Eva Robin’s, pseudonimo di Roberto Coatti, si racconta, parla del suo passato difficile, complicato, in cui c’è l’onta dell’abuso e il ricordo di un rapporto complicato con sua madre.
La scoperta del corpo e il rapporto con la madre
Eva Robin’s ha recitato in film erotici, thriller e anche commedie con registi come Damiano Damiani, Antonio D’Agostino, Maurizio Nichetti, Simona Izzo e Dario Argento. All’incirca da venticinque anni ha una relazione con una donna, di cui non parla quasi mai. Non ha mai cambiato il suo nome all’anagrafe, e negli anni ’70 fu lanciata come ermafrodito, ma in un’intervista al Corriere della Sera fu “un’invenzione per finire sui giornali“. Eva Robin’s è transgender e oggi, dopo un parentesi in TV con il Grande Fratello, si dedica quasi esclusivamente al teatro. Sia l’infanzia che l’adolescenza sono segnate da ombre, abusi, episodi che sono cicatrici, come quando aveva dodici anni e sua madre l’affidava “a un suo amico archeologo, un uomo di oltre sessant’anni che mi portava al cinema, al fiume. Proprio al fiume m’insegna a masturbarmi… Lui mi ha iniziato alla scoperta del mio corpo, alla conoscenza delle reazioni. In collegio pensavo di avere una malattia a vedere questa cosa, questa parte di me, che cambiava dimensione“. Racconta che sua madre ha avuto quattro figli da quattro padri diversi e “per guadagnare da vivere giocava a carte. La notte girava i locali, e mi portava dietro“. E “dagli undici anni non sono più andata, rimanevo a casa con mia sorella. Ma siccome mamma tornava di notte alticcia e disperata, venendoci a svegliare, io mettevo i tappi nelle orecchie che ho continuato a mettere anche da adulta, pur vivendo da sola. Li ho tolti tardi, appena ho capito che lei non sarebbe più arrivata a tormentarmi“. Sua mamma “piangeva, gridava aiuto“.

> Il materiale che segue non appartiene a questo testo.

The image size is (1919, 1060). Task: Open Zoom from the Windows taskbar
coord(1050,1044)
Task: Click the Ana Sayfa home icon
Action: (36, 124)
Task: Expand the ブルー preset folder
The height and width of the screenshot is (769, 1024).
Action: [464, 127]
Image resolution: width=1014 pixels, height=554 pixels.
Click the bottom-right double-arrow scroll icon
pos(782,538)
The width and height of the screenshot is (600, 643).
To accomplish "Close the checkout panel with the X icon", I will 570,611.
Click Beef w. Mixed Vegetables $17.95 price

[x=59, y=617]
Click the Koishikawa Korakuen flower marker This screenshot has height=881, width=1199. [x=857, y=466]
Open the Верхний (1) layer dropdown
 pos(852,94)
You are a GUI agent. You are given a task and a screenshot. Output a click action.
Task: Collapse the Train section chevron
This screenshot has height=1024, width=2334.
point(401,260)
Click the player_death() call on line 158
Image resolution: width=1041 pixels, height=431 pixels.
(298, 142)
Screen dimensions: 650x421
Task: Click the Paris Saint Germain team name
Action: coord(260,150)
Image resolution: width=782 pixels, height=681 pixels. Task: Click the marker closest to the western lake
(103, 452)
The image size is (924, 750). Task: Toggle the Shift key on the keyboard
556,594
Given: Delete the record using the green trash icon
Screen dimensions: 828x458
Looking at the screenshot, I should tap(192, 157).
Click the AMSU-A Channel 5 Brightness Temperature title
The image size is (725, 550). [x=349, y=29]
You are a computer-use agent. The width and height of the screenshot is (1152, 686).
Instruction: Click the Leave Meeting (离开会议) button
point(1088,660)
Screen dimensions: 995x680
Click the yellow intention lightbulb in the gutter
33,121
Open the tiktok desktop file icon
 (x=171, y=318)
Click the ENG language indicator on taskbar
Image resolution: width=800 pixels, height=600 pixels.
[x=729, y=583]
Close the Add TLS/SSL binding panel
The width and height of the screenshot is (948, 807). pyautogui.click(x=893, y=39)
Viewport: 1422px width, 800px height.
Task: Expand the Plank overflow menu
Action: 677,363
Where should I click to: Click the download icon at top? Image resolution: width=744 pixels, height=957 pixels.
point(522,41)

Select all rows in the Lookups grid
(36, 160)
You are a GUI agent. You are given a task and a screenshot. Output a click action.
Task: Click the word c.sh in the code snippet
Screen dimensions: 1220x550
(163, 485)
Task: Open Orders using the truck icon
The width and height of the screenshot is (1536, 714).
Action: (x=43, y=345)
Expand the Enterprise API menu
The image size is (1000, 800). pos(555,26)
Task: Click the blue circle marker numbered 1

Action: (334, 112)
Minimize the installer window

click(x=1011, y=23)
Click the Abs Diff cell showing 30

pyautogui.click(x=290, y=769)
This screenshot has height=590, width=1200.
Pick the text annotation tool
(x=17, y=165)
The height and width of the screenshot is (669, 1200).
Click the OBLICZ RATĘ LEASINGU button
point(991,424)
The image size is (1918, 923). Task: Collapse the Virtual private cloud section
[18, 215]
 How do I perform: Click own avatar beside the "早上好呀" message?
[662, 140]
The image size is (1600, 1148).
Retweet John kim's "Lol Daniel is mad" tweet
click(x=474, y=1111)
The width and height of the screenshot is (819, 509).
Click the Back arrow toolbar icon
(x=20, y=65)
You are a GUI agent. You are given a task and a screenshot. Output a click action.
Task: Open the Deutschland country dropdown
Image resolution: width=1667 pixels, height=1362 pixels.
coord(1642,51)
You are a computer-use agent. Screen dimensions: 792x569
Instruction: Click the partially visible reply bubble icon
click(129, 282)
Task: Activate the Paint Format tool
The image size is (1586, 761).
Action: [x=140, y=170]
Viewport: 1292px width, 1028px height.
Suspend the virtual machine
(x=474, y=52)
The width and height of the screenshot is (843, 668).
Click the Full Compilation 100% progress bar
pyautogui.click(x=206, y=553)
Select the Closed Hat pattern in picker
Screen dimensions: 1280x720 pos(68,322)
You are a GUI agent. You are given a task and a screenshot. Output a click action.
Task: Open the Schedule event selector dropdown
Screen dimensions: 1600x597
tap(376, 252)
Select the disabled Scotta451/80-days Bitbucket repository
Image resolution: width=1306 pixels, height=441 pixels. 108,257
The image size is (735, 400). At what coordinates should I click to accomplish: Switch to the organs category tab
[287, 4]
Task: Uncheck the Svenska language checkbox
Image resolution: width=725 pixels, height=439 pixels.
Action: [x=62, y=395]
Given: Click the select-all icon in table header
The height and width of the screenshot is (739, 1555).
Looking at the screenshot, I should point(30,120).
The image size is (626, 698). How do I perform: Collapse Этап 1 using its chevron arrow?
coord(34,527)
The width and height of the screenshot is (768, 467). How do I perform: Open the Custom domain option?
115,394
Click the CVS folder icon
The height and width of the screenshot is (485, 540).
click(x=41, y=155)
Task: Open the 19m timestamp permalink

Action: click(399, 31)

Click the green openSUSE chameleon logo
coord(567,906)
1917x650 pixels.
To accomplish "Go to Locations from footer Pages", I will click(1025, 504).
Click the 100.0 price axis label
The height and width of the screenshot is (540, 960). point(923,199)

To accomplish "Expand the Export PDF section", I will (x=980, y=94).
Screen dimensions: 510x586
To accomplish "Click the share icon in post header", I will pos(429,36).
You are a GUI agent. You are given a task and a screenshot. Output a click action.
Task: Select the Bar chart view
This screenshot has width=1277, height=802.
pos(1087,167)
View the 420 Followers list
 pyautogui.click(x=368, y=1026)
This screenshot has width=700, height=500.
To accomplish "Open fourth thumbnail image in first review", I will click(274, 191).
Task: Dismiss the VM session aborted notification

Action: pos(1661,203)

Essere donna: un modo per sopravvivere
È nel 1975 che Eva Robin’s scopre la potenza del travestimento. “A fine estate, tornata da Riccione, mi faccio le mèches. Quel biondo mi trasforma” perché al bar “chiedo un cappuccino, e il barista risponde ‘subito, signorina’“. Questa frase nella sua testa diventa “un modo per sopravvivere: al ristorante, al cinema le donne non pagano, ovunque gli uomini pagano per loro. Il mio è un calcolo“. E come “uomo non ce l’avrei mai fatta, misure scarse. Essere donna è stato più un escamotage per farcela che una vocazione“. Però l’operazione non è mai stata una sua vocazione: “Sono per la somma, non per la sottrazione“. Poi l’arrivo degli ormoni. “Me li passa il vicino di casa infermiere”, rivela. “Il Progynon depot, quello che davano a Mussolini per tenerlo carico, più ormoni di scimmia e vitamine, l’ho letto su un libro“, che servivano a “bloccare la crescita dei peli. La barba mi faceva paura. In più avevo l’acne che grazie agli ormoni e ai trattamenti di Dodo D’Hambourg, passa“. Dodo era la “spogliarellista di Hitler trasferitasi a Bologna dove aveva aperto un centro estetico”. La mastoplastica additiva è stata invece un “incidente di percorso“: non voleva farlo ma ormai era tardi per “tornare indietro. Erano esperimenti, in quegli anni noi abbiamo sperimentato molto“. E sono stati questi esperimenti a spianare “la strada alle ragazze di oggi. Per loro è più facile grazie a noi: sostegno psicologico, assistenza medica“. E com’è oggi la vita di Eva Robin’s? “Mia madre è morta da tempo, qualche amica anche. Di certo sono più sola”, ammette. “I periodi in cui non lavoro le giornate sono lunghissime“.